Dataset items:
◇ ◇ ◇ ◇ ◇
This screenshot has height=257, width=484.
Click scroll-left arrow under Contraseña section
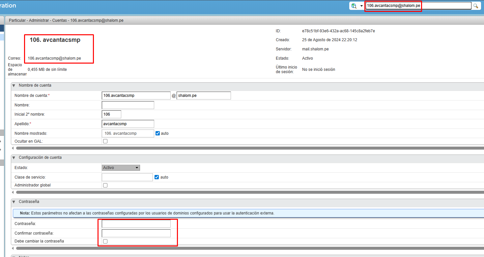tap(13, 248)
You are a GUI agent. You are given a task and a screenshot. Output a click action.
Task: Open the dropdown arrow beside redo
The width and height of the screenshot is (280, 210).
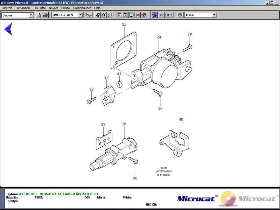pyautogui.click(x=172, y=15)
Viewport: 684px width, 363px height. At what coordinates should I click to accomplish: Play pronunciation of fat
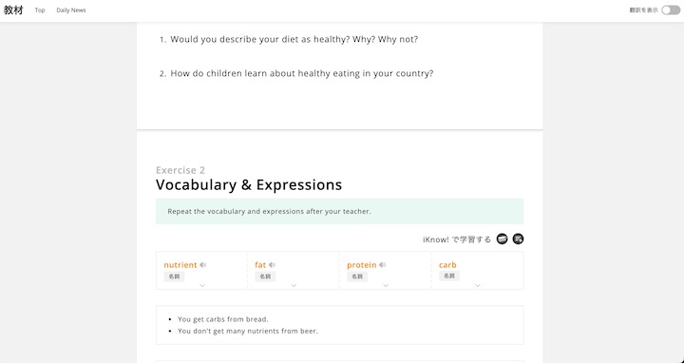(273, 265)
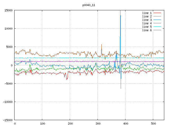Click the 10000 y-axis tick label
169x127 pixels.
[x=8, y=29]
◇ ◇ ◇ ◇ ◇
** Exercise goal **
Transcribe the records above exactly, omitting every picture they contain.

** Reply to the task **
This screenshot has height=257, width=484.
Click scroll-left arrow under Contraseña section
tap(13, 248)
You are a GUI agent. You are given a task and a screenshot. Output a click action.
Task: Open the dropdown arrow beside redo
The width and height of the screenshot is (280, 210).
pyautogui.click(x=172, y=15)
Viewport: 684px width, 363px height. At what coordinates should I click to accomplish: Play pronunciation of fat
(273, 265)
Click the 10000 y-axis tick label
169x127 pixels.
[x=8, y=29]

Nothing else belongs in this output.